(Element lookup records)
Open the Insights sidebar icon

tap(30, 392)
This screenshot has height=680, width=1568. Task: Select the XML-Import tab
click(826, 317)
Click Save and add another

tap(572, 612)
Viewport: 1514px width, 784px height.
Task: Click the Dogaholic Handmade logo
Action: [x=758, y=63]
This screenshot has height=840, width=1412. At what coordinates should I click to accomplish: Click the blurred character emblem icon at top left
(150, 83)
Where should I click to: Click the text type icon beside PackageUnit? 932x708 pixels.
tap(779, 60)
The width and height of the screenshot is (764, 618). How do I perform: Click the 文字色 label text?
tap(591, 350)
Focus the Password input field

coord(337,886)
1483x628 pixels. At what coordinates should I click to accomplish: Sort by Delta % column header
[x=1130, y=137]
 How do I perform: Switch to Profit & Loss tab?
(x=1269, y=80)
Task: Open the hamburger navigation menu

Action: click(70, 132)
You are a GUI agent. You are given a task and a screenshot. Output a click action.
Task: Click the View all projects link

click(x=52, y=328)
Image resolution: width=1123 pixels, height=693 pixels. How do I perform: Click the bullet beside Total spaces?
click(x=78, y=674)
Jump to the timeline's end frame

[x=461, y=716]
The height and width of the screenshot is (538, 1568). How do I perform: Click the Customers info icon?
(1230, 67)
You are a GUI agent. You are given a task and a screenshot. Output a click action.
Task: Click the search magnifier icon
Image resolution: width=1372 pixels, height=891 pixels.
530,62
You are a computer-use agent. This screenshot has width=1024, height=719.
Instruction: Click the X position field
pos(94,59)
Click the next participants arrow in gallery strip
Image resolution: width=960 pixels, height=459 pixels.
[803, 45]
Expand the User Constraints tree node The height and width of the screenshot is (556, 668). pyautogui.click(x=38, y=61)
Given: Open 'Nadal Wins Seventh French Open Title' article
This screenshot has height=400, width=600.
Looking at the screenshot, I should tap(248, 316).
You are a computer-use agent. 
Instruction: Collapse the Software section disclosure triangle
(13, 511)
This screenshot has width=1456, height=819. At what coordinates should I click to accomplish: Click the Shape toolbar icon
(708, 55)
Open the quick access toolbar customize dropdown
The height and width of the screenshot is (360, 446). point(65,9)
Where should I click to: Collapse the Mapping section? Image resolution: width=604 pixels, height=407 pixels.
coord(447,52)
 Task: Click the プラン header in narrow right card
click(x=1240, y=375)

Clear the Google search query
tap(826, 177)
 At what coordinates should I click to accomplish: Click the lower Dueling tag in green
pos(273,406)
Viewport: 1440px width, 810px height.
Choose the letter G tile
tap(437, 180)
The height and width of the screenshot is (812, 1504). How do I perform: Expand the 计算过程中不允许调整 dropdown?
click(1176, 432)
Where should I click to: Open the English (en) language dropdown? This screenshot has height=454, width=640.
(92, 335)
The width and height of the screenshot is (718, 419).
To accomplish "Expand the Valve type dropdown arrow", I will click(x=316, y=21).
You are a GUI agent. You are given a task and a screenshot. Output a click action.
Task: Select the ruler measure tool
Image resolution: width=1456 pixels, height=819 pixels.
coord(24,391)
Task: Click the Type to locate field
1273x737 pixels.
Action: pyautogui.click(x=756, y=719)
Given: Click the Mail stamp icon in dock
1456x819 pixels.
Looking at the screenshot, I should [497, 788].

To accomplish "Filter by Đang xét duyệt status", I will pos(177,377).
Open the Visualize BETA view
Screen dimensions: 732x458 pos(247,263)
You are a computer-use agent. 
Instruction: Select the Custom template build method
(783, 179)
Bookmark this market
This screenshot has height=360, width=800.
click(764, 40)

• [YOUR OBJECTIVE]: Reproduce every line of the records above without any change.

• [REPLY TO THE TASK]:
Open the Insights sidebar icon

tap(30, 392)
This screenshot has height=680, width=1568. Task: Select the XML-Import tab
click(826, 317)
Click Save and add another

tap(572, 612)
Viewport: 1514px width, 784px height.
Task: Click the Dogaholic Handmade logo
Action: [x=758, y=63]
This screenshot has height=840, width=1412. At what coordinates should I click to accomplish: Click the blurred character emblem icon at top left
(150, 83)
Where should I click to: Click the text type icon beside PackageUnit? 932x708 pixels.
tap(779, 60)
The width and height of the screenshot is (764, 618). How do I perform: Click the 文字色 label text?
tap(591, 350)
Focus the Password input field

coord(337,886)
1483x628 pixels. At what coordinates should I click to accomplish: Sort by Delta % column header
[x=1130, y=137]
 How do I perform: Switch to Profit & Loss tab?
(x=1269, y=80)
Task: Open the hamburger navigation menu

Action: click(70, 132)
You are a GUI agent. You are given a task and a screenshot. Output a click action.
Task: Click the View all projects link

click(x=52, y=328)
Image resolution: width=1123 pixels, height=693 pixels. How do I perform: Click the bullet beside Total spaces?
click(x=78, y=674)
Jump to the timeline's end frame

[x=461, y=716]
The height and width of the screenshot is (538, 1568). How do I perform: Click the Customers info icon?
(1230, 67)
You are a GUI agent. You are given a task and a screenshot. Output a click action.
Task: Click the search magnifier icon
Image resolution: width=1372 pixels, height=891 pixels.
530,62
You are a computer-use agent. This screenshot has width=1024, height=719.
Instruction: Click the X position field
pos(94,59)
Click the next participants arrow in gallery strip
Image resolution: width=960 pixels, height=459 pixels.
[803, 45]
Expand the User Constraints tree node The height and width of the screenshot is (556, 668). pyautogui.click(x=38, y=61)
Given: Open 'Nadal Wins Seventh French Open Title' article
This screenshot has height=400, width=600.
Looking at the screenshot, I should tap(248, 316).
You are a computer-use agent. 
Instruction: Collapse the Software section disclosure triangle
(13, 511)
This screenshot has width=1456, height=819. At what coordinates should I click to accomplish: Click the Shape toolbar icon
(708, 55)
Open the quick access toolbar customize dropdown
The height and width of the screenshot is (360, 446). point(65,9)
Where should I click to: Collapse the Mapping section? Image resolution: width=604 pixels, height=407 pixels.
coord(447,52)
 Task: Click the プラン header in narrow right card
click(x=1240, y=375)

Clear the Google search query
tap(826, 177)
 At what coordinates should I click to accomplish: Click the lower Dueling tag in green
pos(273,406)
Viewport: 1440px width, 810px height.
Choose the letter G tile
tap(437, 180)
The height and width of the screenshot is (812, 1504). How do I perform: Expand the 计算过程中不允许调整 dropdown?
click(1176, 432)
Where should I click to: Open the English (en) language dropdown? This screenshot has height=454, width=640.
(92, 335)
The width and height of the screenshot is (718, 419).
To accomplish "Expand the Valve type dropdown arrow", I will click(x=316, y=21).
You are a GUI agent. You are given a task and a screenshot. Output a click action.
Task: Select the ruler measure tool
Image resolution: width=1456 pixels, height=819 pixels.
coord(24,391)
Task: Click the Type to locate field
1273x737 pixels.
Action: pyautogui.click(x=756, y=719)
Given: Click the Mail stamp icon in dock
1456x819 pixels.
Looking at the screenshot, I should [497, 788].

To accomplish "Filter by Đang xét duyệt status", I will pos(177,377).
Open the Visualize BETA view
Screen dimensions: 732x458 pos(247,263)
You are a computer-use agent. 
Instruction: Select the Custom template build method
(783, 179)
Bookmark this market
This screenshot has height=360, width=800.
click(764, 40)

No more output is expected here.